Sure enough, the success over hurdles of Noland at the 2006 Festival was only a prelude to his date with destiny in the Irish Independent Arkle Trophy.

After missing last season with injury, Noland made an immaculate chasing debut at Folkestone last month and is likely to warm up for the Festival at Sandown tomorrow. "He picked up a bit of a bug at Folkestone but he's back in tip-top form now," Nicholls observed.

"I hope the ground will be all right for him to go to Sandown, because I'm very keen to get a run into him over an undulating track. I'm sure if we get him to Cheltenham in top shape he will be the one to beat."

His leading hope for the Royal and SunAlliance Chase appears to be Denman's brother, Silverburn, a winner at Sandown last time. "I think he has an outstanding chance," Nicholls said. "I know he seemed a bit disappointing at Kempton on Boxing Day, but it was Ruby's first ride back after his injury and he might ride a bit differently another time. I just think he got caught a bit flat-footed off a slow pace, and I'm convinced that he will stay three miles. I don't think we've ever had him better."

Among the hurdlers, Nicholls gave an auspicious mention to I'msingingtheblues in the County Hurdle but commends Celestial Halo as the best value of all. "I see he went out in the Triumph Hurdle betting after he got beat at Doncaster," he said.

"But I was probably guilty of running him a bit short. I was trying to pinch a race with him, I'd backed off him after he won at Newbury. It didn't work out, but he has improved enormously since, and I still think he'll run a really big race at Cheltenham."

It says everything about his stable that Nicholls could well claim the third tier of the podium in the Gold Cup as well. Star De Mohaison remains a possible runner, albeit he has been held up with "a few niggling problems" since a solid resumption over hurdles on New Year's Day, while Neptune Collonges earned his chance when outclassing his rivals at Wincanton last Saturday.

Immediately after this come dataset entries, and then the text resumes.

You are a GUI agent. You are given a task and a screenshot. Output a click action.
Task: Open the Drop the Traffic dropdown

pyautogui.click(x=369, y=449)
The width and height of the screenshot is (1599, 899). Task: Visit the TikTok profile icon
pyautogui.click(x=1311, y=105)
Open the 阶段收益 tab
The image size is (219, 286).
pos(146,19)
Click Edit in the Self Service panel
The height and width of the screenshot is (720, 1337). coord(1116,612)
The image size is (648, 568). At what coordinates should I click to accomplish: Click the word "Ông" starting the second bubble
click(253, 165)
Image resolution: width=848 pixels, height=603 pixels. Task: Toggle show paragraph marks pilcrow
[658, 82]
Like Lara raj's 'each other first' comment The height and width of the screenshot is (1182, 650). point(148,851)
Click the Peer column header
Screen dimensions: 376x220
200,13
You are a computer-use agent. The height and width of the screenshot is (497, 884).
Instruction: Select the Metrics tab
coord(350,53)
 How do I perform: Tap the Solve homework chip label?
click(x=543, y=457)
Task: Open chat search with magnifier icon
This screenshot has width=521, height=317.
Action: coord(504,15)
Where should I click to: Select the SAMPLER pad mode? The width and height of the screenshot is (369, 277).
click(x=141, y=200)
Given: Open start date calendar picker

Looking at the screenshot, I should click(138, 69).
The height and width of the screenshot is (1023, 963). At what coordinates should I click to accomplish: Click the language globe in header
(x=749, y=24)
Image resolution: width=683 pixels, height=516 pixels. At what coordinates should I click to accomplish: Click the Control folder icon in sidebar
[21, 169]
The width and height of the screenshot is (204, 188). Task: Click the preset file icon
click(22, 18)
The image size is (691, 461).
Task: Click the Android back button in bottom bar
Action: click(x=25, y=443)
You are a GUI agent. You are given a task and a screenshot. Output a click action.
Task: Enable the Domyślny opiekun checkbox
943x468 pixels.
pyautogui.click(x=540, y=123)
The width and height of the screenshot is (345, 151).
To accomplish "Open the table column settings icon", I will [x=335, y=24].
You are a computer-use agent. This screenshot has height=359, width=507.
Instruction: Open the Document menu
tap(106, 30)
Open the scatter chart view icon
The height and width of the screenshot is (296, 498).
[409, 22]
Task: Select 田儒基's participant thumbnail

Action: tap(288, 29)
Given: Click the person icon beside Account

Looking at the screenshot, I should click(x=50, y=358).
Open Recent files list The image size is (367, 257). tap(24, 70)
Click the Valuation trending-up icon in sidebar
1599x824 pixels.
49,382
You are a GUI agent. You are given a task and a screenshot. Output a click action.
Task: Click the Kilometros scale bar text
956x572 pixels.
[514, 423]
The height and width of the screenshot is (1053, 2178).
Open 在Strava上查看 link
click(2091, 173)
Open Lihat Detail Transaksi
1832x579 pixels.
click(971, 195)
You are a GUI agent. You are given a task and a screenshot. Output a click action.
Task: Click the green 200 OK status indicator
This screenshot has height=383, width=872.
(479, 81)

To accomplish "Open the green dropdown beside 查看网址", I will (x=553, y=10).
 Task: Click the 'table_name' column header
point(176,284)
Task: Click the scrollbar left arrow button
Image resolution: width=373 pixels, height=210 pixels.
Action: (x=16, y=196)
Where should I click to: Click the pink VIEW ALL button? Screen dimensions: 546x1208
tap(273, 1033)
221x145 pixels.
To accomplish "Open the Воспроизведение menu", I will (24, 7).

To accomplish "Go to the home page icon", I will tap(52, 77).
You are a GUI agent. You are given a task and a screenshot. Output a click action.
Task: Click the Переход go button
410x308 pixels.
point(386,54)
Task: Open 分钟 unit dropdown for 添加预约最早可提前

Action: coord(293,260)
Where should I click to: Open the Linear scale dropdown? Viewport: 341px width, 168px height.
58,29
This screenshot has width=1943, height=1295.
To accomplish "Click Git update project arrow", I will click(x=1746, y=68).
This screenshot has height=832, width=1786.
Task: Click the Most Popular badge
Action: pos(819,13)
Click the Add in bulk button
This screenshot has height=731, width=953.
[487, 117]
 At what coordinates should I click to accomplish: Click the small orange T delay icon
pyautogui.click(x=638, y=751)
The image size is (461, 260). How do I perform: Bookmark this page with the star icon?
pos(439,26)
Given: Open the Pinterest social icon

"Star De Mohaison is a horse we haven't seen the best of," he said. "But if we're not happy with him, he'll wait for Aintree. Neptune Collonges deserves his place in the field and could well get placed. My only suspicion is that some of his better form is on flatter tracks."

As for Kauto Star, he was reshod yesterday morning and cantered blithely away. "He's not like Denman," Nicholls said. "Denman puts everything into it, and then needs a lot of time to get back again. He had a quiet week after winning at Newbury, and is just stepping up his work again. But Kauto Star could run again a week after a race, without doing any work in between."